When these have all run, we cat the results together in the right order. Commands (where ukbb_samples is a file containing the 24000 IDs of the target individuals, one per line):
python3
import pandas as pd
df=pd.read_csv("ordered_all_pop_ids_mapped", sep=" ", header=None)
df=df[0]
df1 = df.head(24000)
df1.to_csv("ukbb_samples", index=False, header=False, sep=" ")
exit()
chrlist=`seq 1 22`
for chr in $chrlist
do while read p
do cat temp.$p/will_modernvsancient/painting/$chr.all_copyprobsperlocus.txt >> $chr.master_all_copyprobsperlocus.txt
done < ukbb_samples
done
while read p; do
awk "NR==3" temp.$p/will_modernvsancient/painting/ordered_all_pop_ids_mapped.allchr.chunkcounts.out >> ordered_all_pop_ids_mapped.allchr.chunkcounts.out
awk "NR==2" temp.$p/will_modernvsancient/painting/ordered_all_pop_ids_mapped.allchr.chunklengths.out >> ordered_all_pop_ids_mapped.allchr.chunklengths.out
awk "NR==2" temp.$p/will_modernvsancient/painting/ordered_all_pop_ids_mapped.allchr.mutationprobs.out >> ordered_all_pop_ids_mapped.allchr.mutationprobs.out
awk "NR==2" temp.$p/will_modernvsancient/painting/ordered_all_pop_ids_mapped.allchr.regionchunkcounts.out >> ordered_all_pop_ids_mapped.allchr.regionchunkcounts.out
awk "NR==2" temp.$p/will_modernvsancient/painting/ordered_all_pop_ids_mapped.allchr.regionsquaredchunkcounts.out >> ordered_all_pop_ids_mapped.allchr.regionsquaredchunkcounts.out
done < ukbb_samples
mkdir perchrom_results
for chr in $chrlist
do while read p; do
awk "NR==3" temp.$p/will_modernvsancient/painting/ordered_all_pop_ids_mapped.chr$chr.chunkcounts.out >> perchrom_results/ordered_all_pop_ids_mapped.chr$chr.chunkcounts.out
awk "NR==2" temp.$p/will_modernvsancient/painting/ordered_all_pop_ids_mapped.chr$chr.chunklengths.out >> perchrom_results/ordered_all_pop_ids_mapped.chr$chr.chunklengths.out
awk "NR==2" temp.$p/will_modernvsancient/painting/ordered_all_pop_ids_mapped.chr$chr.mutationprobs.out >> perchrom_results/ordered_all_pop_ids_mapped.chr$chr.mutationprobs.out
awk "NR==2" temp.$p/will_modernvsancient/painting/ordered_all_pop_ids_mapped.chr$chr.regionchunkcounts.out >> perchrom_results/ordered_all_pop_ids_mapped.chr$chr.regionchunkcounts.out
awk "NR==2" temp.$p/will_modernvsancient/painting/ordered_all_pop_ids_mapped.chr$chr.regionsquaredchunkcounts.out >> perchrom_results/ordered_all_pop_ids_mapped.chr$chr.regionsquaredchunkcounts.out
done < ukbb_samples
done
Then run clean_and_repaint.sh which checks the results files, removes bad lines, and writes commands to repaint remaining individuals.

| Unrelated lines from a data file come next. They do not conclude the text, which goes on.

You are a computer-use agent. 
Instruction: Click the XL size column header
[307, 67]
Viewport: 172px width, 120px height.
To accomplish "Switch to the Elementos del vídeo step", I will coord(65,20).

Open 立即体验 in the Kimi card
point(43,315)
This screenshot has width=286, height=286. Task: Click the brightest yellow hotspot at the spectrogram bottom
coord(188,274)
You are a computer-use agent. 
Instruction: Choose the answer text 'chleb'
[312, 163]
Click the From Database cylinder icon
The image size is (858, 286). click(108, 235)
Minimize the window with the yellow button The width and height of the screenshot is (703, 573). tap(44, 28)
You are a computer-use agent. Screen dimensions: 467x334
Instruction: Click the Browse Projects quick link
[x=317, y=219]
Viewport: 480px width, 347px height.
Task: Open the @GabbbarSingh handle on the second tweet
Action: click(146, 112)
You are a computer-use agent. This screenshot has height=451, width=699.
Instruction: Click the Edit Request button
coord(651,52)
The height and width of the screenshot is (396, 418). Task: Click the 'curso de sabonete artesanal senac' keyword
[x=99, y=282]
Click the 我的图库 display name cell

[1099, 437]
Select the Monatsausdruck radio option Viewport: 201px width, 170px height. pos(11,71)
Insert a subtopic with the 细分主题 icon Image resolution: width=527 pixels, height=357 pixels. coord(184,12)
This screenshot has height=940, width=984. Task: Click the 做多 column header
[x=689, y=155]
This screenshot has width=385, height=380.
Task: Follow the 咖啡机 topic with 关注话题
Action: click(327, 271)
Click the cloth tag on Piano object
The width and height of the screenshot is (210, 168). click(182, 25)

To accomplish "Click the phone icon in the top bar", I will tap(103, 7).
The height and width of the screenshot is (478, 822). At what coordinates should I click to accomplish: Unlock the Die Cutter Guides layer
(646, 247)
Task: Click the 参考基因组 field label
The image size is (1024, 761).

E.g. on computerome: qsub -W group_list=geogenetics -A geogenetics -l nodes=1:ppn=1,walltime=100:00:00,mem=100gb -N clean_and_repaint clean_and_repaint.sh
Once repainted (i.e. you’ve run the new commands in batch_files), run clean_and_repaint.sh again. Repeat until there are no more commands to run (this may happen on the first time, or it might take a few goes).
General notes: • Output of local painting is reversed order compared to recombfiles (i.e. SNP position is decreasing). • Dependencies: if you have fineSTRUCTURE installed and it is running without problem then that should be the main hurdle overcome. Check that you are using fs 4.0.1. The scripts use python3 with various mainstream packages (e.g. numpy, pandas) which shouldn’t cause issues.